:: Given text

Thanks, DWill, you make some excellent points. It does seem that with any religious text you will get the full gamut of interpretation--from exoteric to esoteric, probably from the start. The proportions may fluctuate some over time in response to conditions on the ground. When things are bad, for example, a more exoteric perspective is called for to summon hatred for the enemy. Asserting that the myths were intended as esoteric from the start may be farfetched. Though I still think it's difficult from the 21st-century to really understand the ancient perspective. With so much uncertainty in their lives, certainty would have been a strange concept to them. It seems possible that stories were told as possible explanations for the way things were, one easily substituted for another or all held equally valid. Another factor is that a great many of the ancient myths we are talking about existed, in some cases for many centuries, strictly as an oral tradition. As such, the stories would have been in a constant state of flux, adjusted to suit differing cultures and conditions, before eventually being written down. The bards would have told the same tale in different ways. The medium itself was inconsistent.

There are many such creation myths and flood myths that resemble one another in some ways, but also differ significantly in other ways. The Iliad seems to bolster DWill's view that myths were viewed more literally early on and more metaphorically later. The scholarly view is that the ancient Greeks (1000 BC) possibly would have literally believed the instances of divine interventions in the epic poem, but around Homer's time, the Greeks supposedly were more skeptical of those deities and probably read them as entertainment or nostalgia of ye olde days.

::::

Set task 1
In the records, copy these lines unchanged. Start at the first line of the records and stop after the line containing "point(92,411)".
The passage on myths has no connection to the records that follow it.

:: Entries provided

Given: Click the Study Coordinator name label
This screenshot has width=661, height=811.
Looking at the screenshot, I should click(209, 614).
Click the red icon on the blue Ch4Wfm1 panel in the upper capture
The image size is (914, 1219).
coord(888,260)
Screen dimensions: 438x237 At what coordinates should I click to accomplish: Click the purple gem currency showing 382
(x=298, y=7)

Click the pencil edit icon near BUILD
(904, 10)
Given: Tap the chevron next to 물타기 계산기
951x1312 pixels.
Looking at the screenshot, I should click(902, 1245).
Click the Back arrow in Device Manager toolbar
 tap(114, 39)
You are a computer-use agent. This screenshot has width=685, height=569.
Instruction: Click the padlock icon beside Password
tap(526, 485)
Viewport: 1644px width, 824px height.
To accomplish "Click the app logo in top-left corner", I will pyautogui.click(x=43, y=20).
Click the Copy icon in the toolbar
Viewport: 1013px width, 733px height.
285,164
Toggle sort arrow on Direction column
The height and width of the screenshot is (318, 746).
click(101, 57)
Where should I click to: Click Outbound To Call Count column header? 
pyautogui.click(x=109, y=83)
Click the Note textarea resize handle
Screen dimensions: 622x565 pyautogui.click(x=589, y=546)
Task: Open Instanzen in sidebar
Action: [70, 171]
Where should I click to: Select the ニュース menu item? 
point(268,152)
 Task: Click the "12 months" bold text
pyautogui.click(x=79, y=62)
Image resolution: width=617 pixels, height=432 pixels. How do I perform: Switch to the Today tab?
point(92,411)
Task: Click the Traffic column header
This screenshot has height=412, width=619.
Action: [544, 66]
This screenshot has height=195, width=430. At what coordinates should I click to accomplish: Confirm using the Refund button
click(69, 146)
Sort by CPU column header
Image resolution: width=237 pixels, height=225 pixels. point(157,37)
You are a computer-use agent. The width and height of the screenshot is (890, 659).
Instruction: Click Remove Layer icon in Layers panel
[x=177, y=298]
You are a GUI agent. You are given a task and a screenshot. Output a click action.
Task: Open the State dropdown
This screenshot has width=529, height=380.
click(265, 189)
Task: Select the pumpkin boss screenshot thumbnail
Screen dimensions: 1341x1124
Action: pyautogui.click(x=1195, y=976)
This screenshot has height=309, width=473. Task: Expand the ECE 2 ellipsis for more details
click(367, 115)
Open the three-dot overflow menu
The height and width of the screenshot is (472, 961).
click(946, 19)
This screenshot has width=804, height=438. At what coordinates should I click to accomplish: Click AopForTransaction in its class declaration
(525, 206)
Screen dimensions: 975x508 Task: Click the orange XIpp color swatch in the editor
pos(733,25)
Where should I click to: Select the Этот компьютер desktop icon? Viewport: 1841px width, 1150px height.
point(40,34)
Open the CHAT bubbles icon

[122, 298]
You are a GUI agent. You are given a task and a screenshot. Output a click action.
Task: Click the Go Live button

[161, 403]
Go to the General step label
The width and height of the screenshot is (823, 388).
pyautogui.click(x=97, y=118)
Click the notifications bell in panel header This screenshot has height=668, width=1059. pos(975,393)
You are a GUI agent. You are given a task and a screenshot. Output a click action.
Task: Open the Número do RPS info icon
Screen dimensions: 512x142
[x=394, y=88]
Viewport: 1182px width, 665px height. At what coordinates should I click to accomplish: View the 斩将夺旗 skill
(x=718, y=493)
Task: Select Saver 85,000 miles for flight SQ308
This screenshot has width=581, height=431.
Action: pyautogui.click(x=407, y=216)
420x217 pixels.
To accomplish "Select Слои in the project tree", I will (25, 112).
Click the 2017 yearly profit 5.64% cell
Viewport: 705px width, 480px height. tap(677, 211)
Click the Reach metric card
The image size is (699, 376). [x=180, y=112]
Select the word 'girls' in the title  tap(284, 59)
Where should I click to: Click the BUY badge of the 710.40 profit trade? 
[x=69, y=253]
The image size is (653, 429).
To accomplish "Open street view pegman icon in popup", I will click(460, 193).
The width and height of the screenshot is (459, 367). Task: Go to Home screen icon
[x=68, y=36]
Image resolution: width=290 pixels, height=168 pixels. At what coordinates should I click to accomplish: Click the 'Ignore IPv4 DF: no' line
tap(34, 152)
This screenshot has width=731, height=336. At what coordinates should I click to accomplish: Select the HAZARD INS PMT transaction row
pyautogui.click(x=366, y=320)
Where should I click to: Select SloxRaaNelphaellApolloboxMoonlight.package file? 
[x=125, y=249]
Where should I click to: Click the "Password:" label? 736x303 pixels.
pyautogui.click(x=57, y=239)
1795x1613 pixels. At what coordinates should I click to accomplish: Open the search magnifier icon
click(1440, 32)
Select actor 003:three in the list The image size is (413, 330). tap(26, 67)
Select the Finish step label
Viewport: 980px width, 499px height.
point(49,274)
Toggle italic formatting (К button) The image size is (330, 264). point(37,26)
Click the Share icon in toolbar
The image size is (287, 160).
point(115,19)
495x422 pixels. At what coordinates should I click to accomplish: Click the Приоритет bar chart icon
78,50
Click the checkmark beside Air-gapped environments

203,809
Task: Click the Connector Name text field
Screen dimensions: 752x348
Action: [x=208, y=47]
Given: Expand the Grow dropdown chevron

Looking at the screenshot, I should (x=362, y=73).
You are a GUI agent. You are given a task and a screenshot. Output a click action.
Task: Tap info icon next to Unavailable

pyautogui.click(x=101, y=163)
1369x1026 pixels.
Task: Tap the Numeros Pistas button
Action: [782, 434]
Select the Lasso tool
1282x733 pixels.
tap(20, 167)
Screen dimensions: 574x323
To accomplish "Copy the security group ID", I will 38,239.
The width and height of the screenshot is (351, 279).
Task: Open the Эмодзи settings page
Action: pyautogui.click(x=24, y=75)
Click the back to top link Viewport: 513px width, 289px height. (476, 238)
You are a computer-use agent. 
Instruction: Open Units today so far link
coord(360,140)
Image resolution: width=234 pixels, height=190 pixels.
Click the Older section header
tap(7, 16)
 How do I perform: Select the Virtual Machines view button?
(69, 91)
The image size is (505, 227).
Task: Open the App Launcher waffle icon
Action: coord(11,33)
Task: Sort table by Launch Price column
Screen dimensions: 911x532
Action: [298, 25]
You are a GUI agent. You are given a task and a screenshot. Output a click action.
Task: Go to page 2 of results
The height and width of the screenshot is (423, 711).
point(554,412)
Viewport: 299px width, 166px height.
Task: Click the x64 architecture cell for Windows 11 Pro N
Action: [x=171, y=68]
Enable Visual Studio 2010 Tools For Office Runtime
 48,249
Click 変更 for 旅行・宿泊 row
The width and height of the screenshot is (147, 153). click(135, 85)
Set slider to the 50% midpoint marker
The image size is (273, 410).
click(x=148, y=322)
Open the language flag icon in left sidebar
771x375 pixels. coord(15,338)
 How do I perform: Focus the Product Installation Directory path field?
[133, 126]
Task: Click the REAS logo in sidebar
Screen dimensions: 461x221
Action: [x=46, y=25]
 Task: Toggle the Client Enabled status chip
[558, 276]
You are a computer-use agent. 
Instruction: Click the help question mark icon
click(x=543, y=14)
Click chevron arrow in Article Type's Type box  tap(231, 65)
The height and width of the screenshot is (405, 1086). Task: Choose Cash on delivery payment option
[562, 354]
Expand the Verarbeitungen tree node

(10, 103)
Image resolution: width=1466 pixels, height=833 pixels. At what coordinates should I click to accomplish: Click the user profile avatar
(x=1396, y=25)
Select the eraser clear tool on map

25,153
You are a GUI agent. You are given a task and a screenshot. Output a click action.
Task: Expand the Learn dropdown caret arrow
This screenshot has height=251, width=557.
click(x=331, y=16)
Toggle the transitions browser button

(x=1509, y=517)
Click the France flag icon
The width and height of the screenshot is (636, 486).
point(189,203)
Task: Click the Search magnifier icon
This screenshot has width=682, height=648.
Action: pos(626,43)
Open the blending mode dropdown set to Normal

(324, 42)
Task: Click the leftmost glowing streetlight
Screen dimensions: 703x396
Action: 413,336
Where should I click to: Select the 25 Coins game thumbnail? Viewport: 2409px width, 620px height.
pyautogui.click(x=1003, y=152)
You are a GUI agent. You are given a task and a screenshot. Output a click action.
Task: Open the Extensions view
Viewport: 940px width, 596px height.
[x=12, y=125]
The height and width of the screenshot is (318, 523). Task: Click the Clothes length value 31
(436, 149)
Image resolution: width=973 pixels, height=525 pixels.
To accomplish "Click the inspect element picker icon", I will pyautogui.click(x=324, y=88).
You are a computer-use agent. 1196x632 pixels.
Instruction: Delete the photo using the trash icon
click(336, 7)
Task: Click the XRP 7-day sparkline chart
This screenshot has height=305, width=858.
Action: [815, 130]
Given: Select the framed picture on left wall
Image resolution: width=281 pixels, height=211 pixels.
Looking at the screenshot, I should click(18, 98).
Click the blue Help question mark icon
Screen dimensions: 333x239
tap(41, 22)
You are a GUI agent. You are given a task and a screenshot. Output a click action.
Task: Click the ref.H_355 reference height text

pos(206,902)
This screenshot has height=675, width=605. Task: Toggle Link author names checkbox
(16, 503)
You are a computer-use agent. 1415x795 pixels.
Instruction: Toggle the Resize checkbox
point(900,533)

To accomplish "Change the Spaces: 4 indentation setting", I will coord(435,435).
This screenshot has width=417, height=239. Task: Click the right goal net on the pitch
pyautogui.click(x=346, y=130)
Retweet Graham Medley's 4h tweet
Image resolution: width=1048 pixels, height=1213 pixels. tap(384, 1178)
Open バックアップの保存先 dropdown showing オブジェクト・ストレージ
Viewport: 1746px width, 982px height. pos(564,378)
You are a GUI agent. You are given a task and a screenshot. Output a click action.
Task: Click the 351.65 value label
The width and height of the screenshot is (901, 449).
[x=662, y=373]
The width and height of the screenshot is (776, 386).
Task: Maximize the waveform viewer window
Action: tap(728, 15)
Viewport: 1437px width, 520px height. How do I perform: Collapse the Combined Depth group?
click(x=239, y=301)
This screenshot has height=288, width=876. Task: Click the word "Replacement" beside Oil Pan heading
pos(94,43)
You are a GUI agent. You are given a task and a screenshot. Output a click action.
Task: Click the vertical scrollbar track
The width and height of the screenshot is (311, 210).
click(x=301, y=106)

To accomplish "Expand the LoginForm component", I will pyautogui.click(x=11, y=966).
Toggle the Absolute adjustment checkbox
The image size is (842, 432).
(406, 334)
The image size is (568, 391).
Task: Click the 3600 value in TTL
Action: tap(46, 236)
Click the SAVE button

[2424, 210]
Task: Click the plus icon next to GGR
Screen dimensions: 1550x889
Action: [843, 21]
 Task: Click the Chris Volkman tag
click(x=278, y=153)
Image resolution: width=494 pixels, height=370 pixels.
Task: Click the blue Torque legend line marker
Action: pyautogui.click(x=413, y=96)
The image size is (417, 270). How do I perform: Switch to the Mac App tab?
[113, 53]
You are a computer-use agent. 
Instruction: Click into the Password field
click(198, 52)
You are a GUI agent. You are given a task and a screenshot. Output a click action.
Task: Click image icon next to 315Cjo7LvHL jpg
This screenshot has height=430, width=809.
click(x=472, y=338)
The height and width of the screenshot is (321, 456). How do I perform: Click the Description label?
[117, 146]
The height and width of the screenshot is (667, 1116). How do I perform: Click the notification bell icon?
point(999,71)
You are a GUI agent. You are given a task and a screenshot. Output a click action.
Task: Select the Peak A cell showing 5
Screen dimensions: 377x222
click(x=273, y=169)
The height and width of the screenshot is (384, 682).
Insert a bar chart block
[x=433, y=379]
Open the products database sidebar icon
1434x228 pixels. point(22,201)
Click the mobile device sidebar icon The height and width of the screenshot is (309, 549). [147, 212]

::::

Set task 2
List every proper name that appears in the passage on myths, giving each one once.

Problem solution 1
Given: Click the Study Coordinator name label
This screenshot has width=661, height=811.
Looking at the screenshot, I should click(209, 614).
Click the red icon on the blue Ch4Wfm1 panel in the upper capture
The image size is (914, 1219).
coord(888,260)
Screen dimensions: 438x237 At what coordinates should I click to accomplish: Click the purple gem currency showing 382
(x=298, y=7)

Click the pencil edit icon near BUILD
(904, 10)
Given: Tap the chevron next to 물타기 계산기
951x1312 pixels.
Looking at the screenshot, I should click(902, 1245).
Click the Back arrow in Device Manager toolbar
 tap(114, 39)
You are a computer-use agent. This screenshot has width=685, height=569.
Instruction: Click the padlock icon beside Password
tap(526, 485)
Viewport: 1644px width, 824px height.
To accomplish "Click the app logo in top-left corner", I will pyautogui.click(x=43, y=20).
Click the Copy icon in the toolbar
Viewport: 1013px width, 733px height.
285,164
Toggle sort arrow on Direction column
The height and width of the screenshot is (318, 746).
click(101, 57)
Where should I click to: Click Outbound To Call Count column header? 
pyautogui.click(x=109, y=83)
Click the Note textarea resize handle
Screen dimensions: 622x565 pyautogui.click(x=589, y=546)
Task: Open Instanzen in sidebar
Action: [70, 171]
Where should I click to: Select the ニュース menu item? 
point(268,152)
 Task: Click the "12 months" bold text
pyautogui.click(x=79, y=62)
Image resolution: width=617 pixels, height=432 pixels. How do I perform: Switch to the Today tab?
point(92,411)

Problem solution 2
DWill
the Iliad
the Greeks
Homer